O jornalista Marcelo Rezende decididamente possui experiência no que se refere ao universo da literatura. Essa afirmação pode ser constatada tanto na sua trajetória como crítico, em publicações como Folha de S. Paulo e Gazeta Mercantil, quanto em seu romance recém-lançado pela Editora Planeta, Arno Schmidt. A obra, como diz o título, se refere ao escritor alemão Arno Schmidt, cuja produção artística, ao que parece, permanecia desconhecida de boa parte dos leitores brasileiros até o lançamento do livro de Rezende.
Nesse sentido, o romance tem o mérito não só de fazer essa referência ao autor alemão, mas também o de trazê-lo para o centro da trama, como um ensaio sobre a ficção de Schmidt, com personagens articulando a obra póstuma do artista de vanguarda que ele foi. Entretanto, a narrativa não está amarrada de maneira linear. Em verdade, o texto se destaca justamente por estar repleto de descrições e breves diálogos que se completam e se embaralham, tornando a leitura, em certa medida, um exercício de atenção.
Surgem, então, duas hipóteses de interpretação: a primeira, mais interessante, presume que os leitores, com efeito, fiquem envolvidos pela história e assim passem a descobrir o traço delicado do texto de Rezende, que busca montar um ambiente polifônico e, ainda assim, coerente, como consta no trecho a seguir: “Acredito estarmos nos aproximando de três dos mecanismos básicos dos quais poderíamos fazer uso em nossa situação; falo de psicose, de perversão e de histeria, e aqueles a quem procuramos se comportarão seguindo essas pulsões”.

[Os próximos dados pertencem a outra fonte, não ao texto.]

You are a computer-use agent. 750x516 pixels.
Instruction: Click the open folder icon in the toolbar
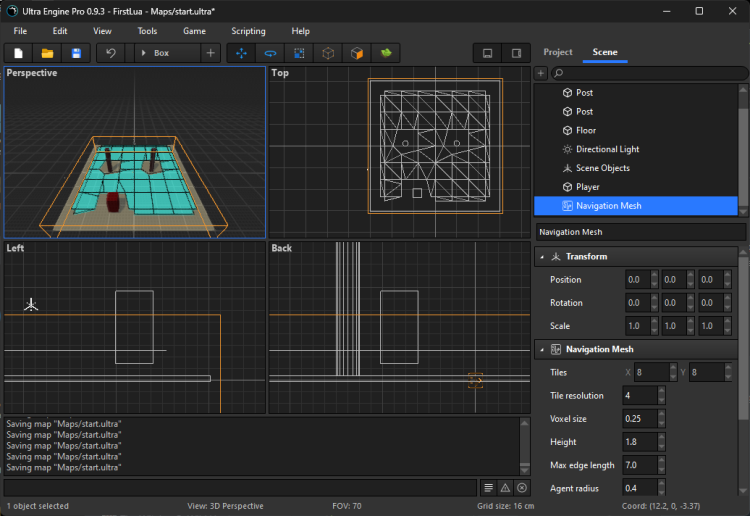pos(47,53)
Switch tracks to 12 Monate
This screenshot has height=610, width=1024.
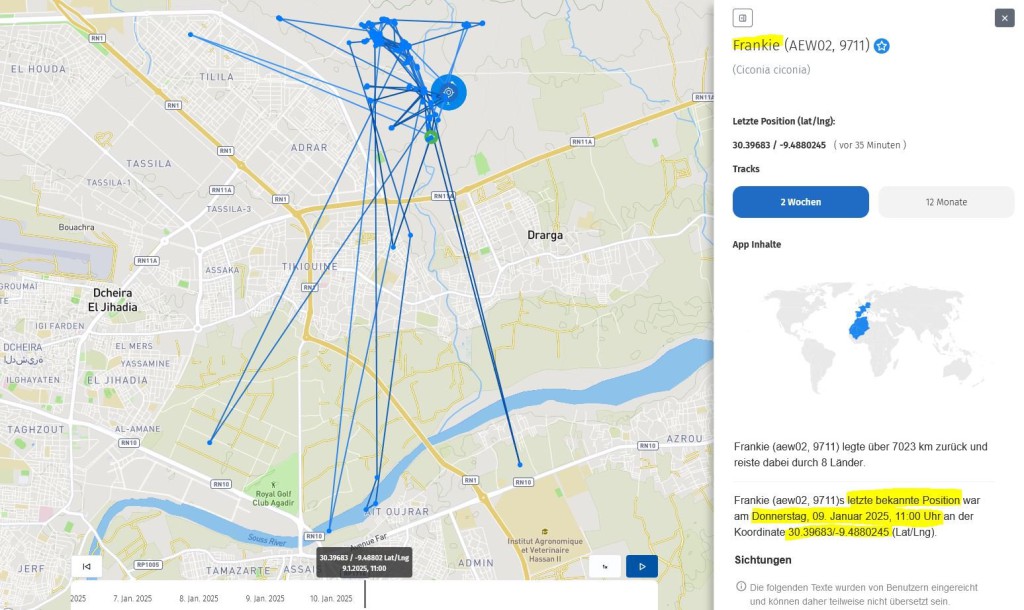click(945, 202)
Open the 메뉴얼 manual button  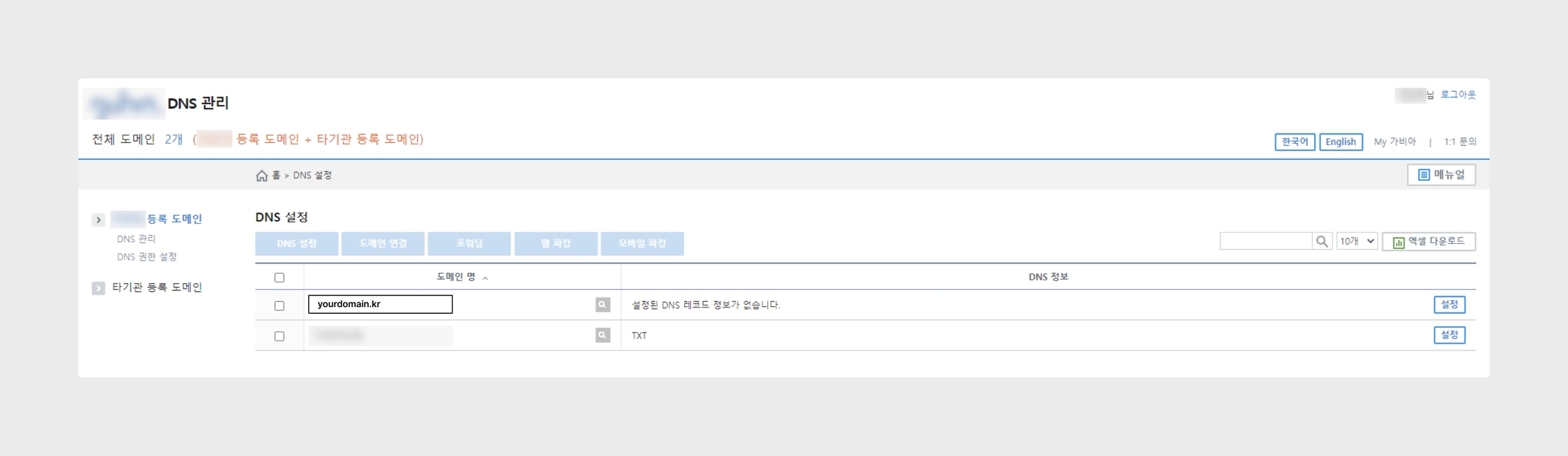click(x=1441, y=175)

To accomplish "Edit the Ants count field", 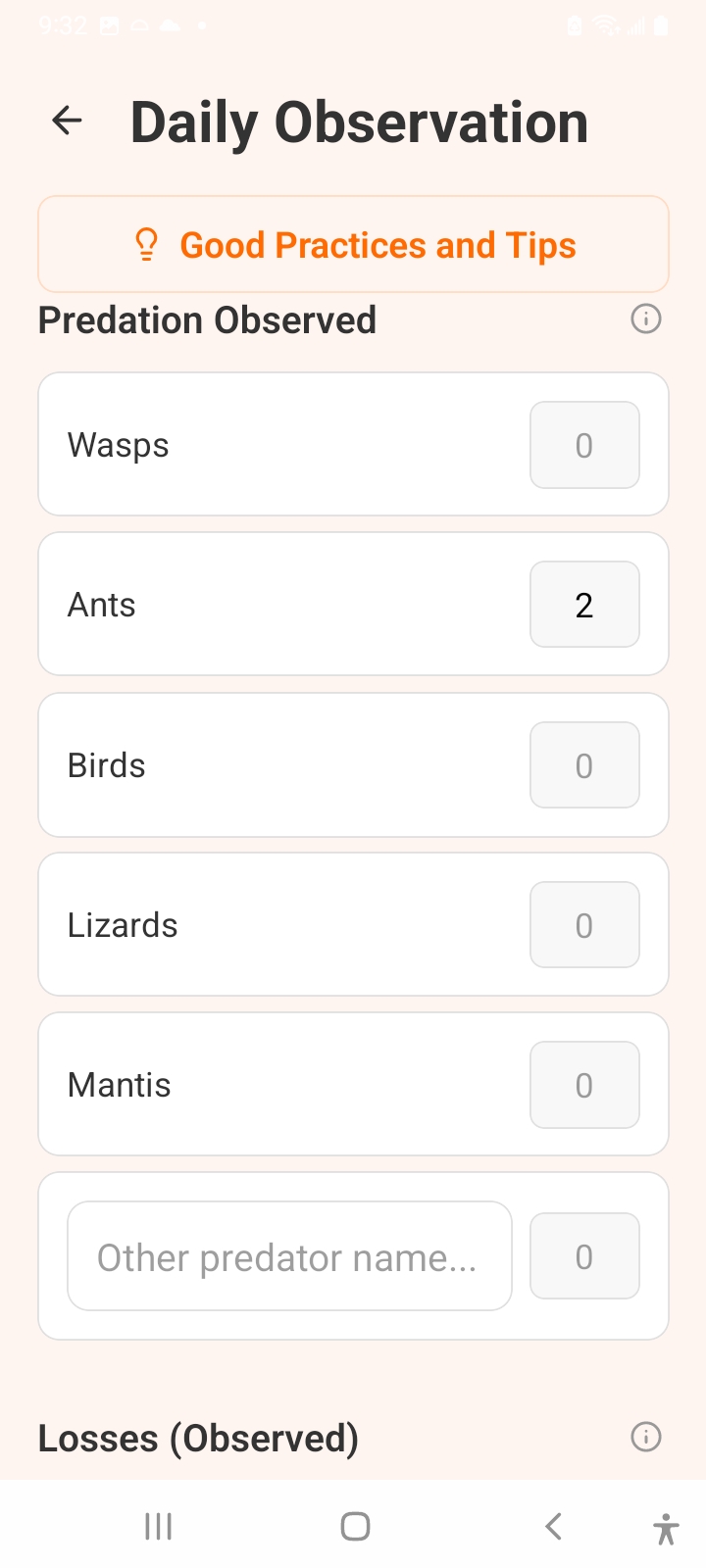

É essa percepção que há de notar a presença e a importância de Arno Schmidt na história. Nas palavras de uma personagem, aquele país em que estavam existia não porque havia território, língua, fauna e flora. O país existia, isso sim, porque Arno havia escrito sobre suas florestas, sobre a sua língua, assim como acerca da sua fauna e dos seus frutos. “Arno Schmidt, ele quase gritou junto ao rosto delas, esteve um dia aqui”, demarca Rezende, por meio de suas personagens.
E sobre a outra hipótese?, imagino a pergunta no ar. Ora, a outra hipótese, totalmente contrária, há de considerar que o livro, apesar de breve, é difícil, hermético e pouco objetivo, exagerando na descrição e na forma, carecendo de ação entre as personagens. Haverá, de fato, quem leia o livro dessa forma menos paciente. Contudo, embora não seja uma leitura tão fácil como uma prosa linear, de personagens com objetivos pré-estabelecidos na trama, o livro se destaca por sua iniciativa experimental. Breve e conciso. Hermético, mas competente.